I would be somewhat cautious about using my electric handbrake in an emergency. It's either on or off. 
Can you see the scenario. Slippery road handbrake activated. Wheels lock up. Oppss, to get handbrake off you have to press down on the foot brake hard. But now your in the ditch or worse.

My wife groping around the cup-holder accidentally activated the electric brake. Nearly had a heart attack and lucky we were only in second gear.

Yes, CDs are pointless to me also. If you can't find suitable music on the radio with up to 40 programs, tough.

Ray.


----------



## barryd (May 9, 2008)

Can you still do handbrake turns with an electronic handbrake? I remember finding out the hard way in my old bosses Citroen Xantia which it turns out has the handbrake attached to the front wheels. It didn't end well. I also filled it with petrol (diesel model) after we had just had a massive fight. Accidentally of course.


----------



## raynipper (Aug 4, 2008)

barryd said:


> Can you still do handbrake turns with an electronic handbrake? I remember finding out the hard way in my old bosses Citroen Xantia which it turns out has the handbrake attached to the front wheels. It didn't end well. I also filled it with petrol (diesel model) after we had just had a massive fight. Accidentally of course.


I think you should stay off the techy stuff Barry. We could end up with more questions than answers.

Ray.


----------



## Pudsey_Bear (Sep 25, 2008)

raynipper said:


> Yes, CDs are pointless to me also. If you can't find suitable music on the radio with up to 40 programs, tough.
> 
> Ray.


Try getting a signal in the Scottish highlands or even on the M6/M74 in places, and why would I want to listen to some rubbish ads when I can choose from my own collection.


----------



## raynipper (Aug 4, 2008)

OK Kev. I'm obviously not such a musical person. Plus I really don't chose to hear or watch the same things over and over again. Hate TV repeats after the third of fourth time unlike my wife. The only time I like to choose my music is when I am driving alone. Music and conversation at the same time I find impossible. Like when several people talk at the same time. 

Last time in the highlands we had four in the car. I have yet not to be able to get a signal when needed. Even in the middle of the 'Corn Belt' all be it country and Western.

Ray.


----------



## Pudsey_Bear (Sep 25, 2008)

I'm with you on music when alone, music or talking, can't be doing with both at the same time, turn up the music they get the message > >


----------



## listerdiesel (Aug 3, 2012)

Like the TV at home, we rarely use the radio, and I've got the tablet as sat-nav if I want to play anything out of the 1200 tracks on there.

Peter


----------



## jiwawa (Jun 22, 2007)

Directive 1
List each distinct username that appears in a post heading of the forum thread.

Raw records

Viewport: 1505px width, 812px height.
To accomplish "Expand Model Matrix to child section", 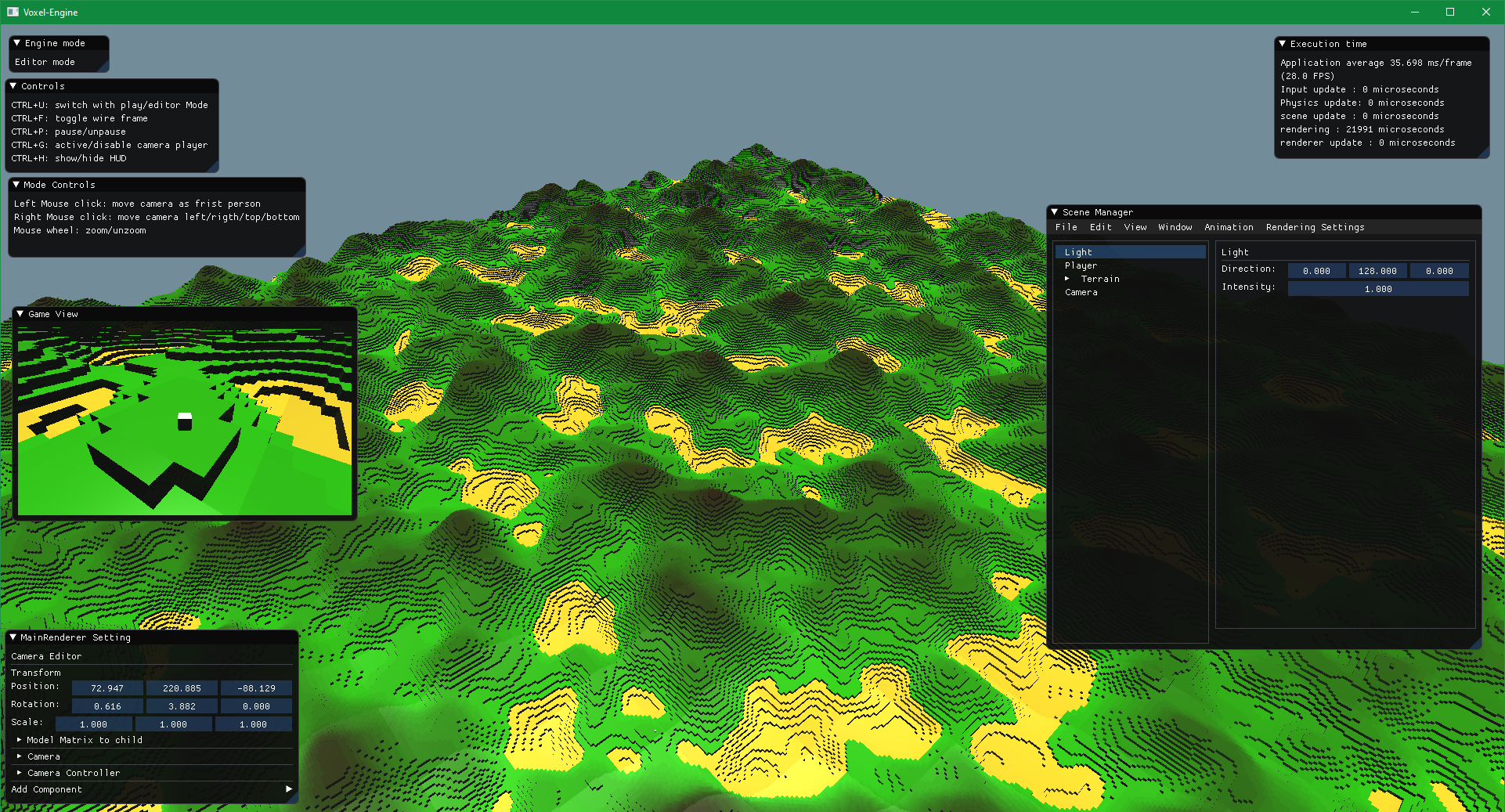I will [20, 740].
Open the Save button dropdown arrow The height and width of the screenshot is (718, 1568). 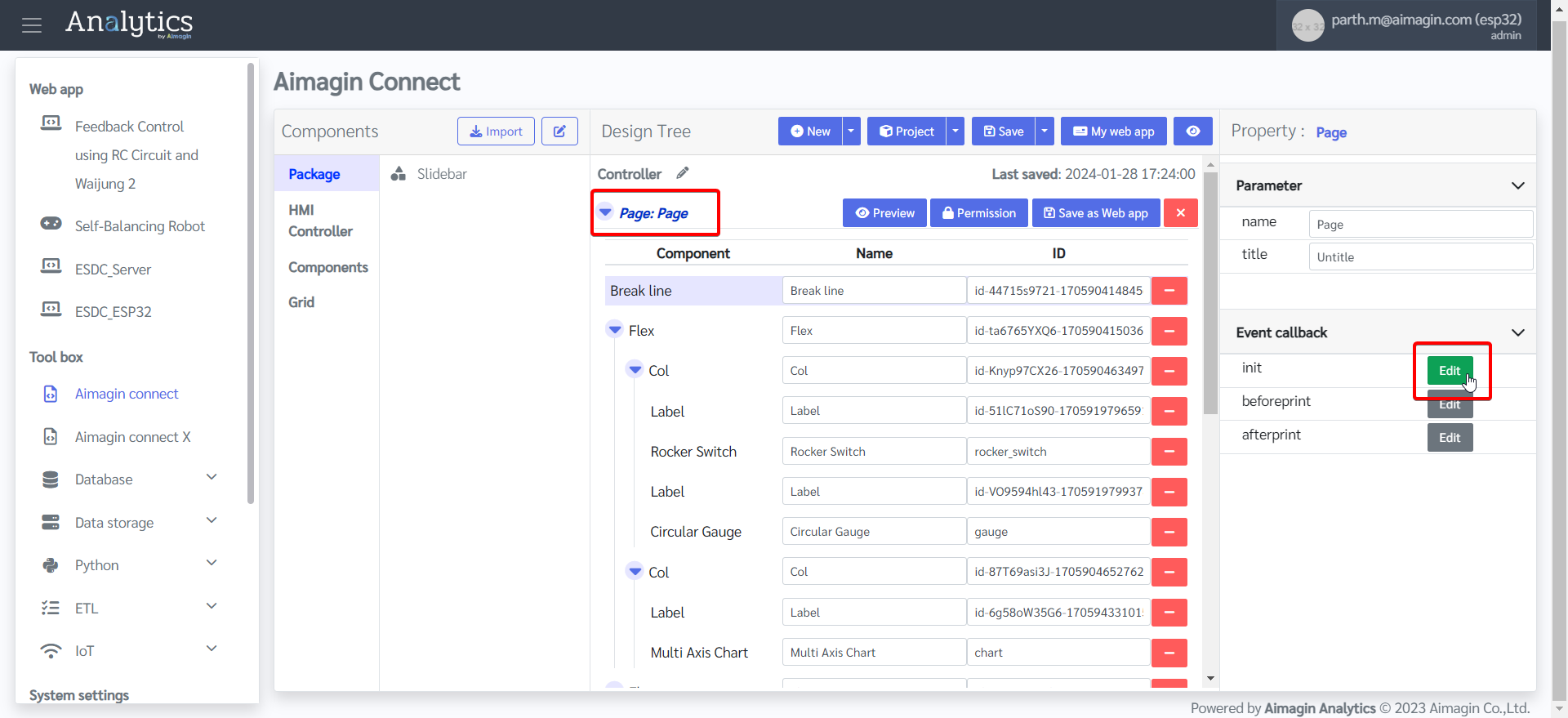pyautogui.click(x=1045, y=132)
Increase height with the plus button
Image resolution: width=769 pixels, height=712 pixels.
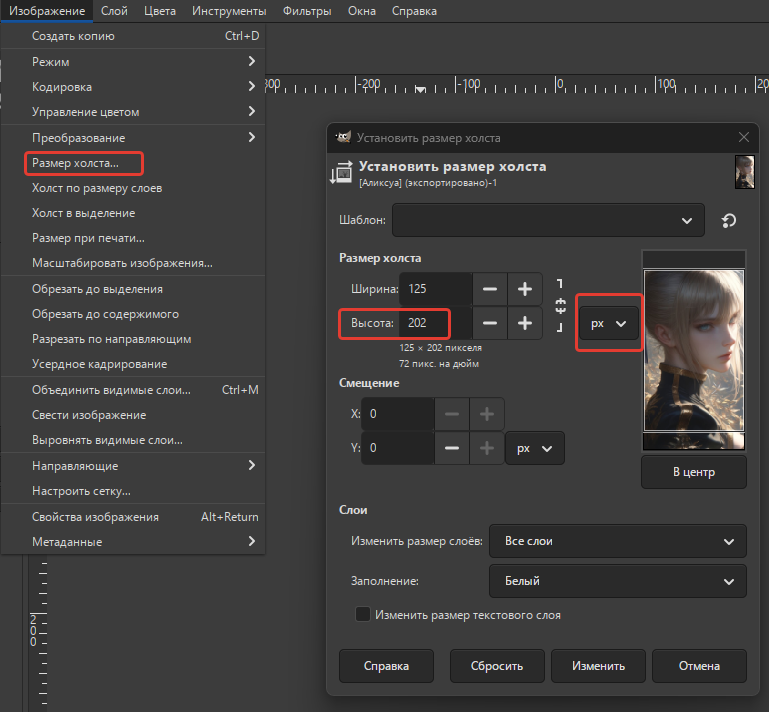(525, 324)
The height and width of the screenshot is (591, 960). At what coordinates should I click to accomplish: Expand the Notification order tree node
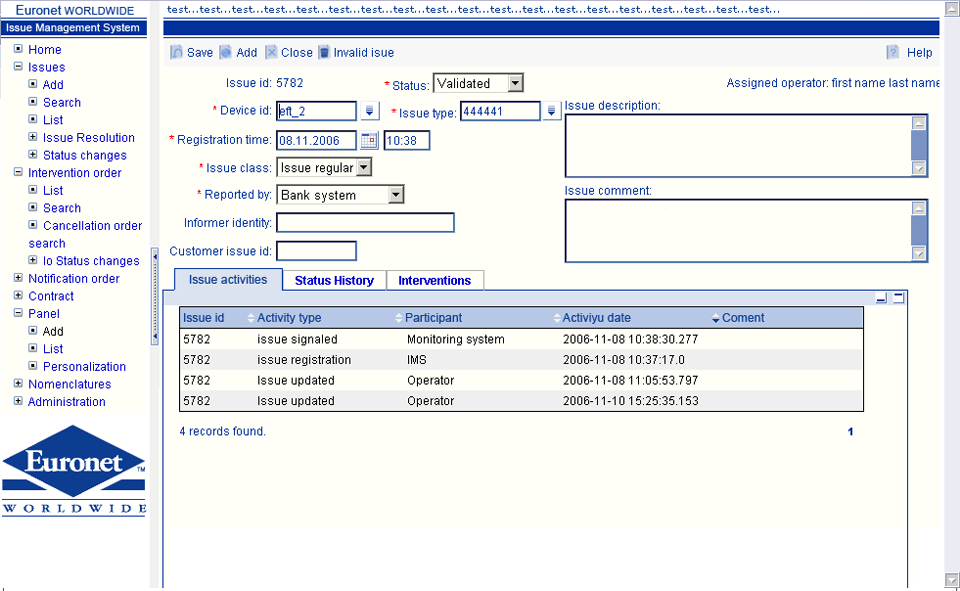point(18,279)
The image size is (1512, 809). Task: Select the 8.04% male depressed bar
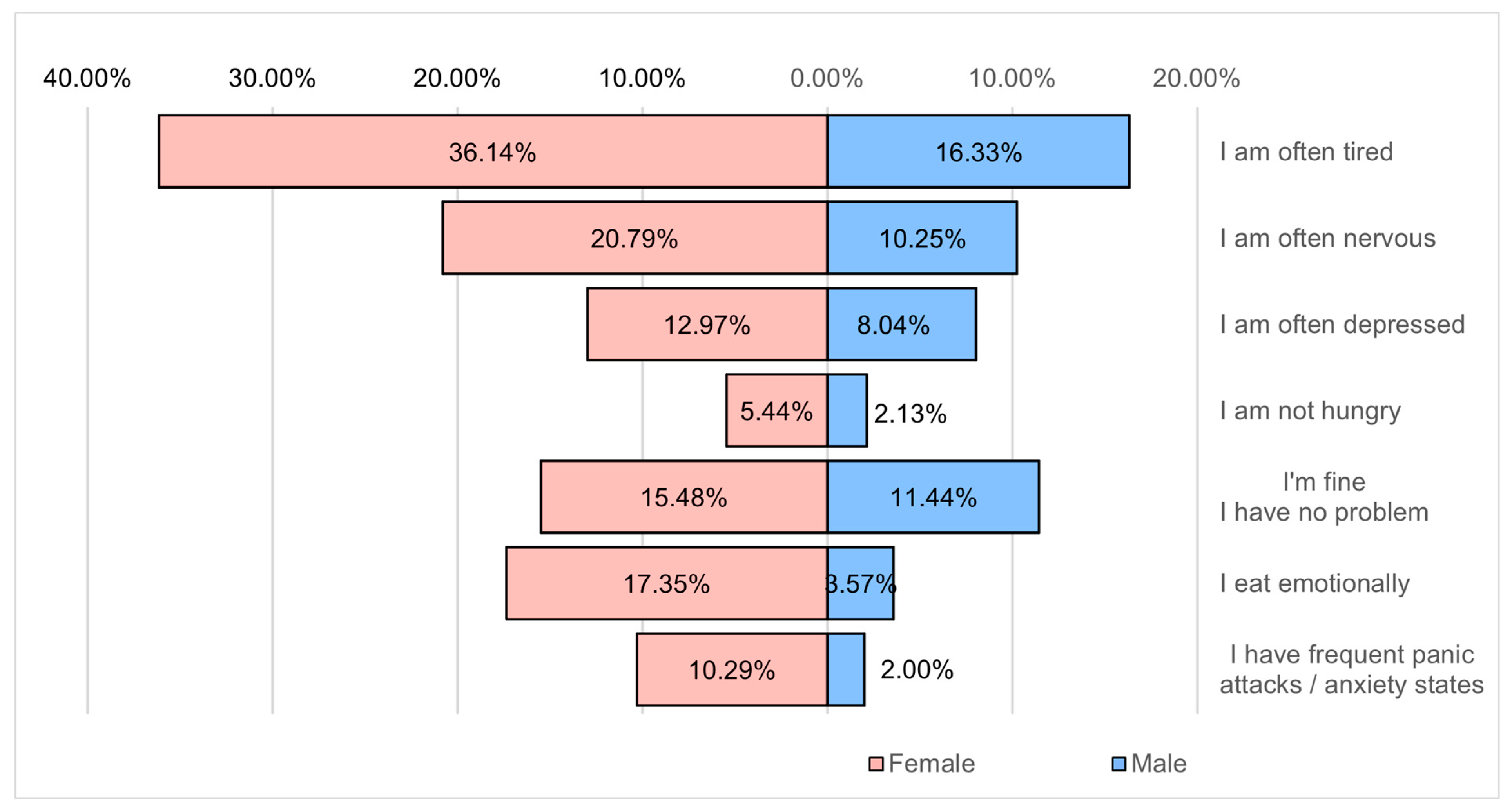click(x=901, y=324)
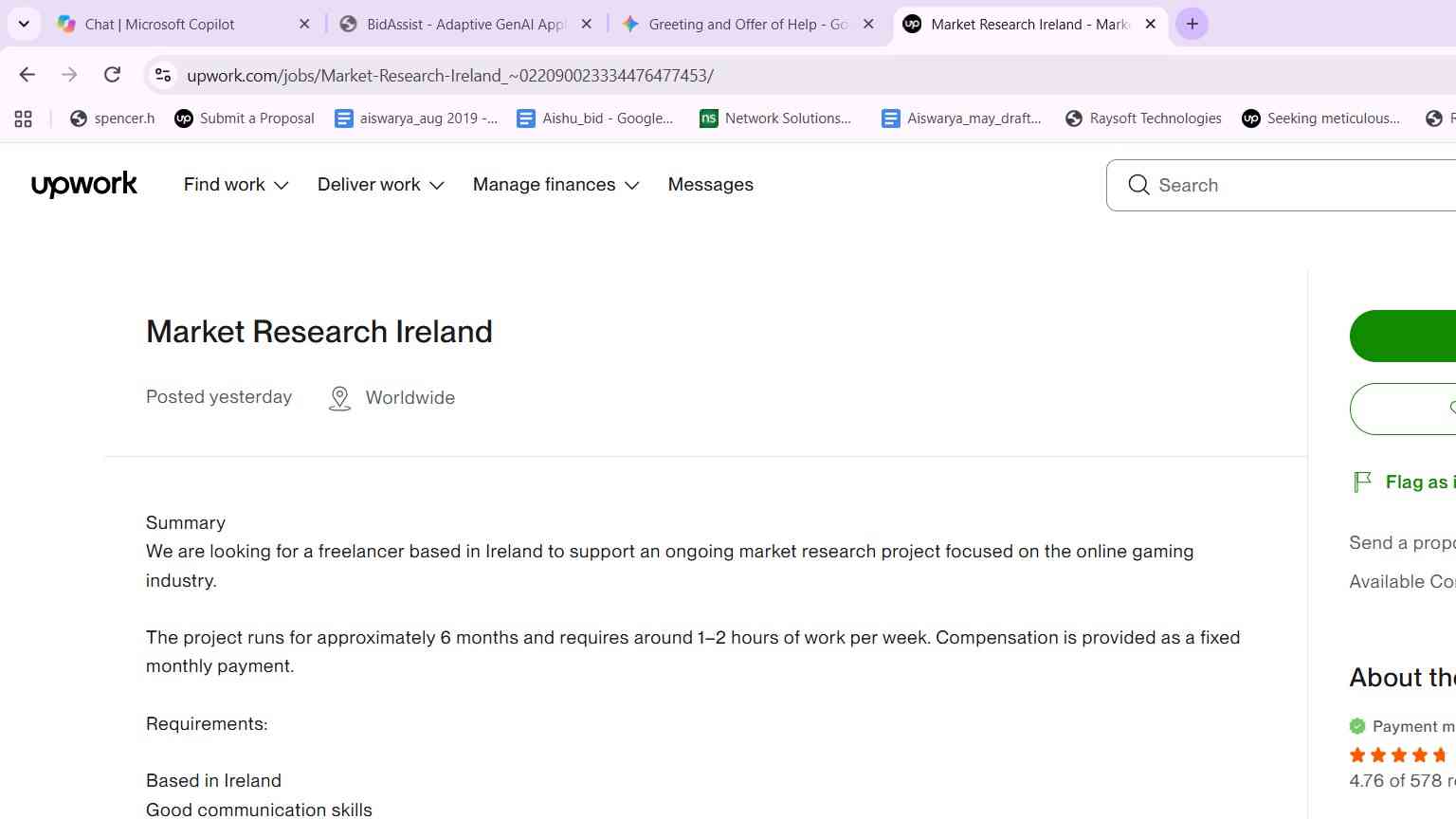This screenshot has height=819, width=1456.
Task: Click the Flag as inappropriate flag icon
Action: click(1362, 482)

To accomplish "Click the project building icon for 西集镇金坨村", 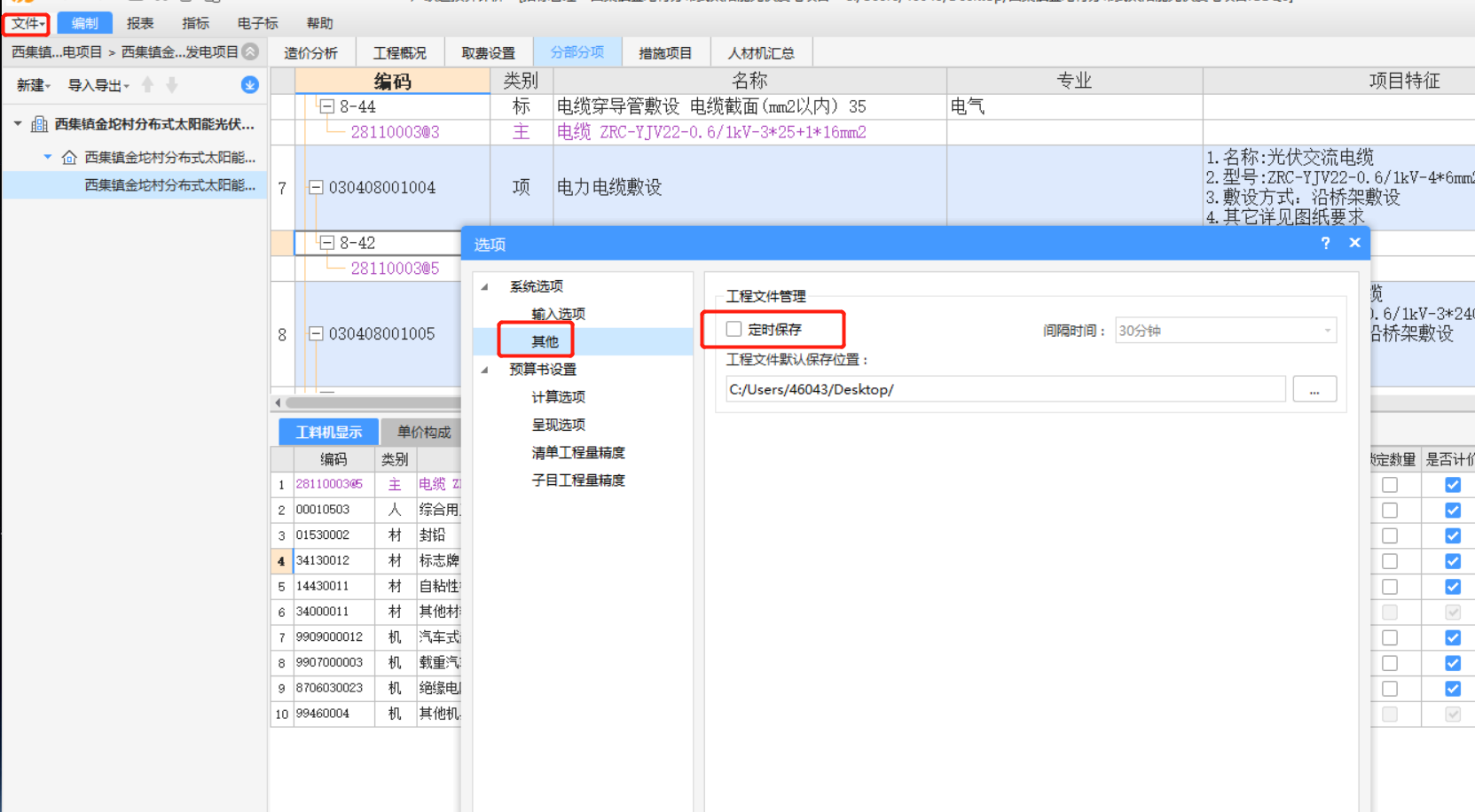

Directive 2
Turn the records, starting with the line that contains "The image size" and going on through the end of the records, into a JSON list of strings with one string per line, leaving out blank lines and pictures.

Full solution 1
barryd
raynipper
Pudsey_Bear
listerdiesel
jiwawa

Full solution 2
[
  "The image size is (1512, 809). Task: Select the 8.04% male depressed bar",
  "click(x=901, y=324)",
  "This screenshot has height=819, width=1456.",
  "Task: Click the Flag as inappropriate flag icon",
  "Action: click(1362, 482)",
  "To accomplish \"Click the project building icon for 西集镇金坨村\", "
]